Stated problem - Rewrite the items below, swapping "warning triangle" for "alert icon" and keeping everything else the same. Leave the pictures out of your answer.

Word and item position data -
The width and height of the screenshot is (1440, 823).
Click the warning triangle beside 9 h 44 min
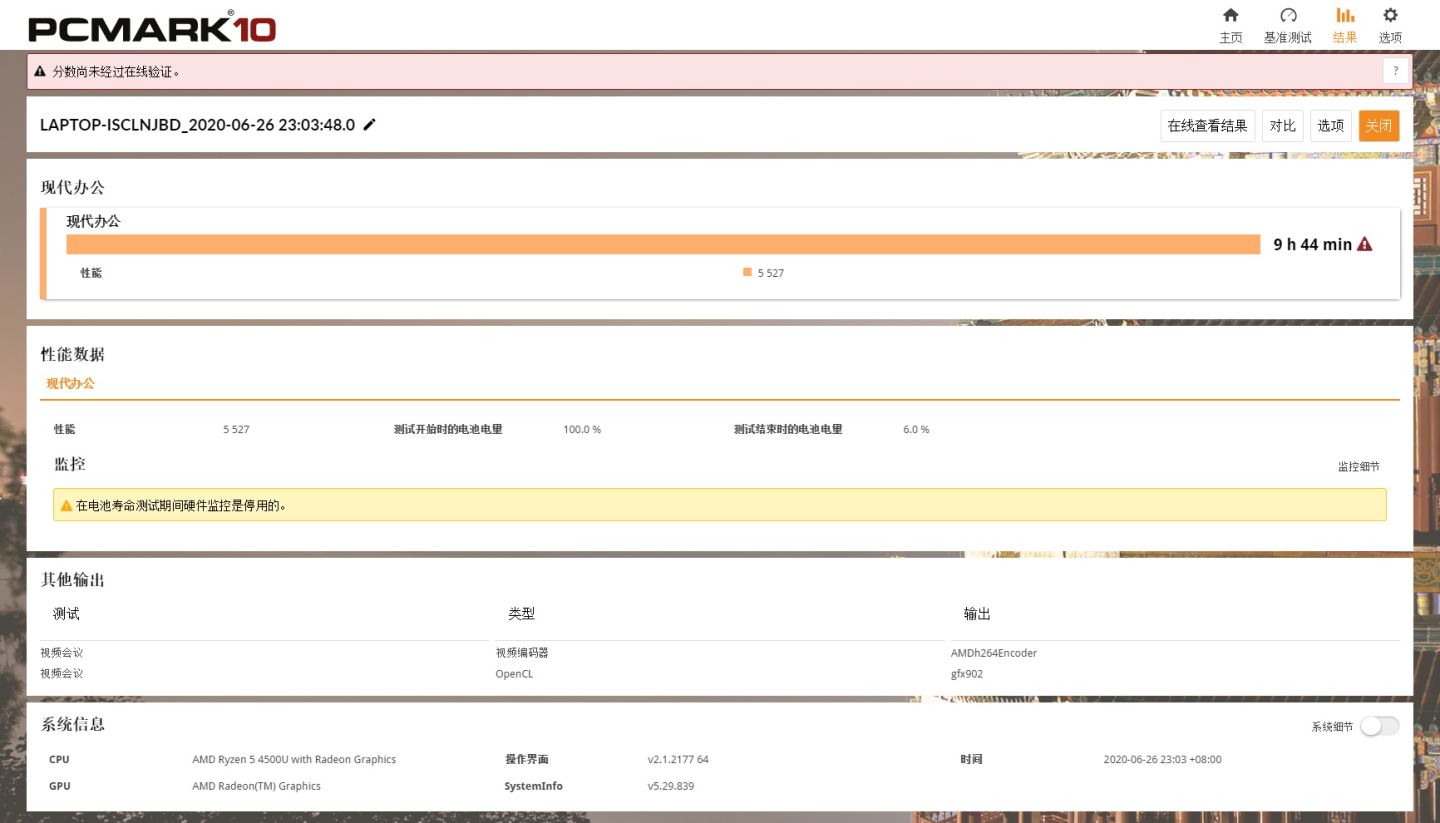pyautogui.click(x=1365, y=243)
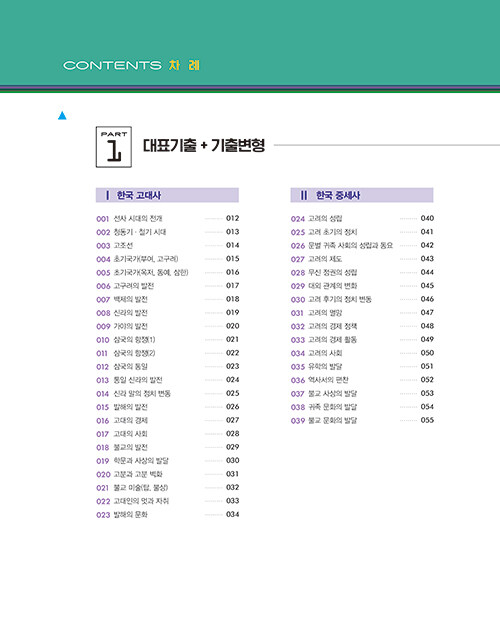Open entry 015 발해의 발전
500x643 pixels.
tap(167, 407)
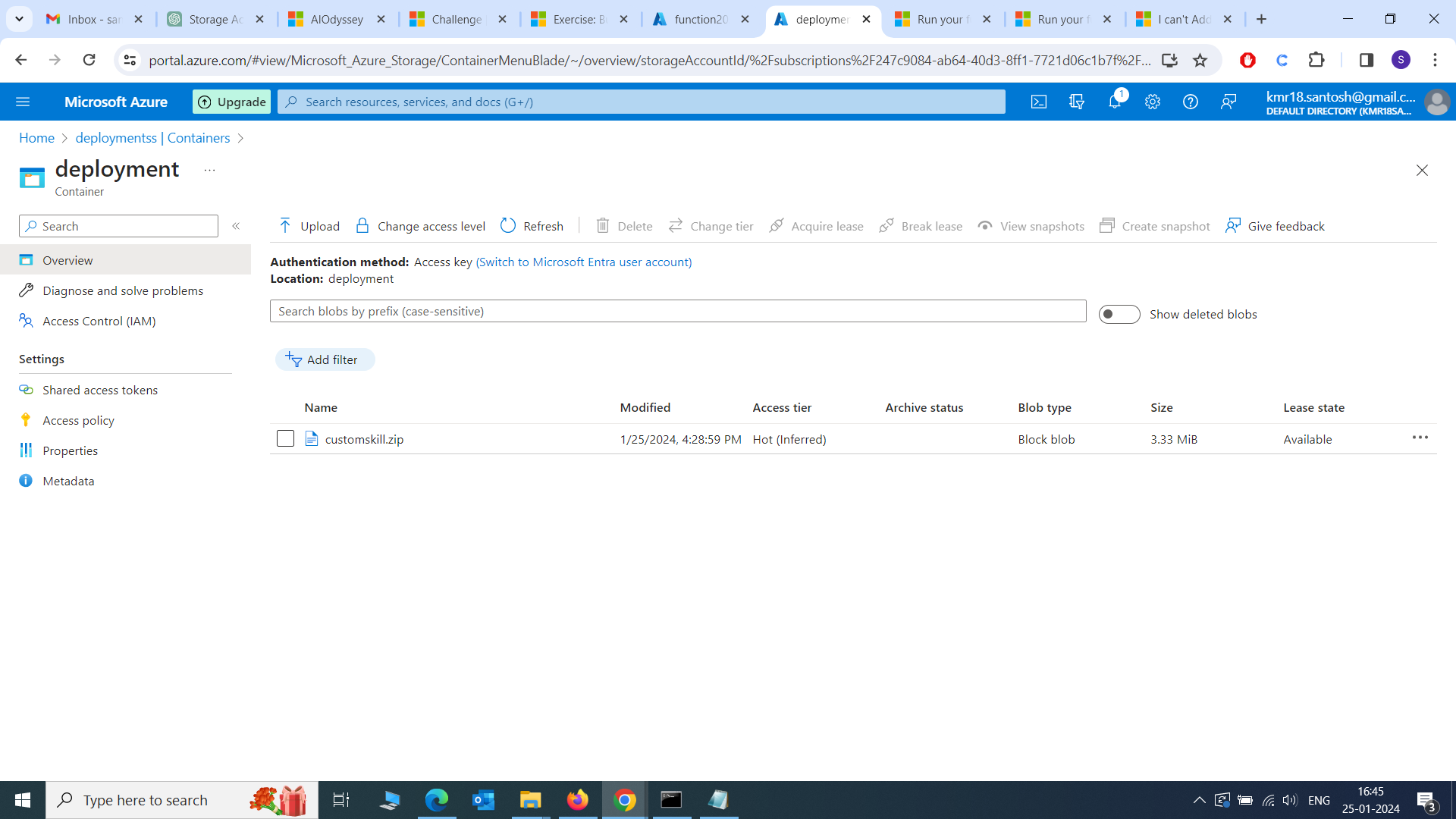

Result for this exercise -
The width and height of the screenshot is (1440, 823).
Click the alert icon beside 9 h 44 min
pyautogui.click(x=1365, y=243)
Open entry 015 발해의 발전
500x643 pixels.
tap(167, 407)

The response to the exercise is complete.